Work required
Reproduce every one of the records below verbatim, leaving the pictures out.

Material for the task
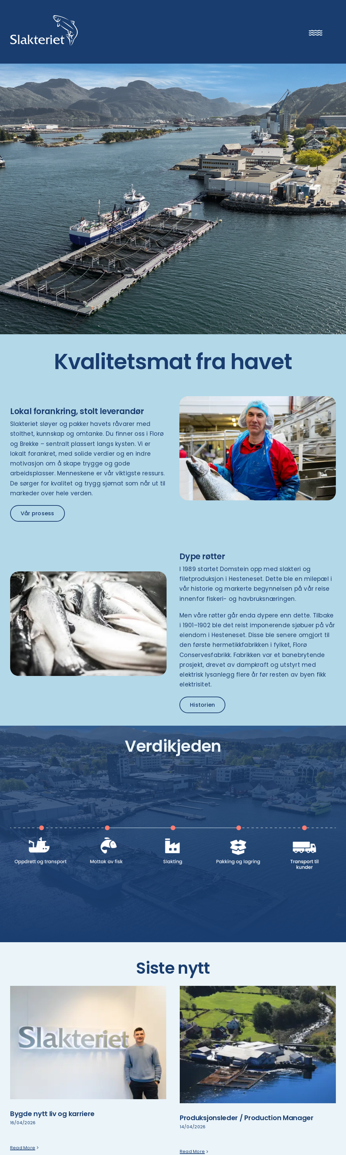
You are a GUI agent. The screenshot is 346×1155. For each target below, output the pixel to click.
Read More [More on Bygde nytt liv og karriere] (22, 1151)
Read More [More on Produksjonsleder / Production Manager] (192, 1151)
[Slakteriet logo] (44, 18)
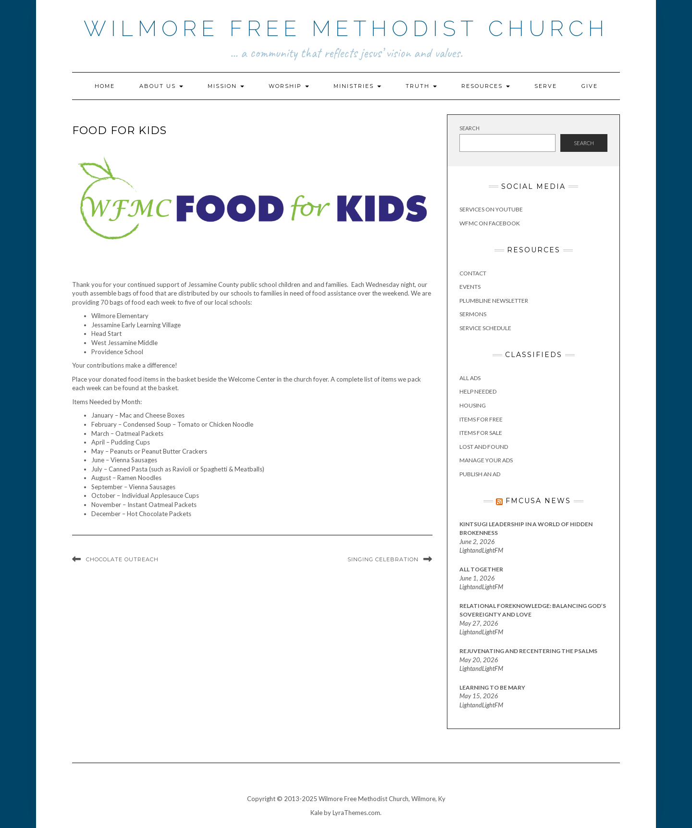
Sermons (472, 314)
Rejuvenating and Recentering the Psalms (528, 651)
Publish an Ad (479, 474)
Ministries (357, 86)
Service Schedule (485, 328)
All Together (481, 569)
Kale (316, 812)
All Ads (470, 378)
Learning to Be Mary (492, 687)
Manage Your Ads (486, 460)
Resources (485, 86)
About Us (161, 86)
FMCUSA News (538, 500)
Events (470, 286)
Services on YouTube (491, 209)
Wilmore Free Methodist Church (346, 28)
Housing (472, 405)
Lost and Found (483, 446)
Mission (226, 86)
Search (469, 128)
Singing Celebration (383, 559)
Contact (472, 273)
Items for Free (481, 419)
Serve (545, 86)
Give (589, 86)
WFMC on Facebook (489, 223)
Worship (289, 86)
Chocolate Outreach (122, 559)
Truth (421, 86)
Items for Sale (480, 432)
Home (105, 86)
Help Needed (477, 391)
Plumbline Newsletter (493, 300)
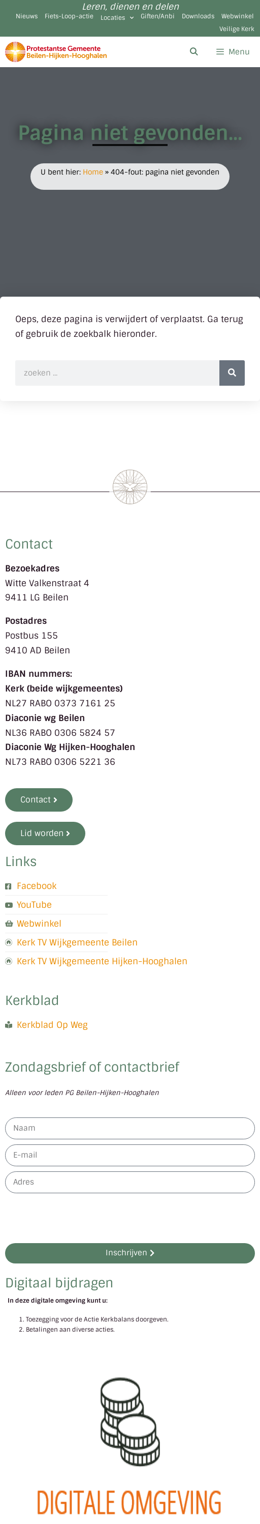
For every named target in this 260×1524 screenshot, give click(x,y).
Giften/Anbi (158, 16)
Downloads (198, 16)
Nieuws (27, 16)
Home (93, 172)
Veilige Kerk (236, 29)
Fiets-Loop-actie (69, 16)
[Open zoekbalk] (193, 52)
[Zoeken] (232, 373)
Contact (29, 544)
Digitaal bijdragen (59, 1283)
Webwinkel (237, 16)
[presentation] (82, 1218)
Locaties (117, 17)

Completed task
You are a GUI agent. The screenshot is 346×1155. For each target below, output the pixel to click.
Read More [More on Bygde nytt liv og karriere] (22, 1151)
Read More [More on Produksjonsleder / Production Manager] (192, 1151)
[Slakteriet logo] (44, 18)
Sermons (472, 314)
Rejuvenating and Recentering the Psalms (528, 651)
Publish an Ad (479, 474)
Ministries (357, 86)
Service Schedule (485, 328)
All Together (481, 569)
Kale (316, 812)
All Ads (470, 378)
Learning to Be Mary (492, 687)
Manage Your Ads (486, 460)
Resources (485, 86)
About Us (161, 86)
FMCUSA News (538, 500)
Events (470, 286)
Services on YouTube (491, 209)
Wilmore Free Methodist Church (346, 28)
Housing (472, 405)
Lost and Found (483, 446)
Mission (226, 86)
Search (469, 128)
Singing Celebration (383, 559)
Contact (472, 273)
Items for Free (481, 419)
Serve (545, 86)
Give (589, 86)
WFMC on Facebook (489, 223)
Worship (289, 86)
Chocolate Outreach (122, 559)
Truth (421, 86)
Items for Sale (480, 432)
Home (105, 86)
Help Needed (477, 391)
Plumbline Newsletter (493, 300)
For every named target in this 260×1524 screenshot, give click(x,y).
Giften/Anbi (158, 16)
Downloads (198, 16)
Nieuws (27, 16)
Home (93, 172)
Veilige Kerk (236, 29)
Fiets-Loop-actie (69, 16)
[Open zoekbalk] (193, 52)
[Zoeken] (232, 373)
Contact (29, 544)
Digitaal bijdragen (59, 1283)
Webwinkel (237, 16)
[presentation] (82, 1218)
Locaties (117, 17)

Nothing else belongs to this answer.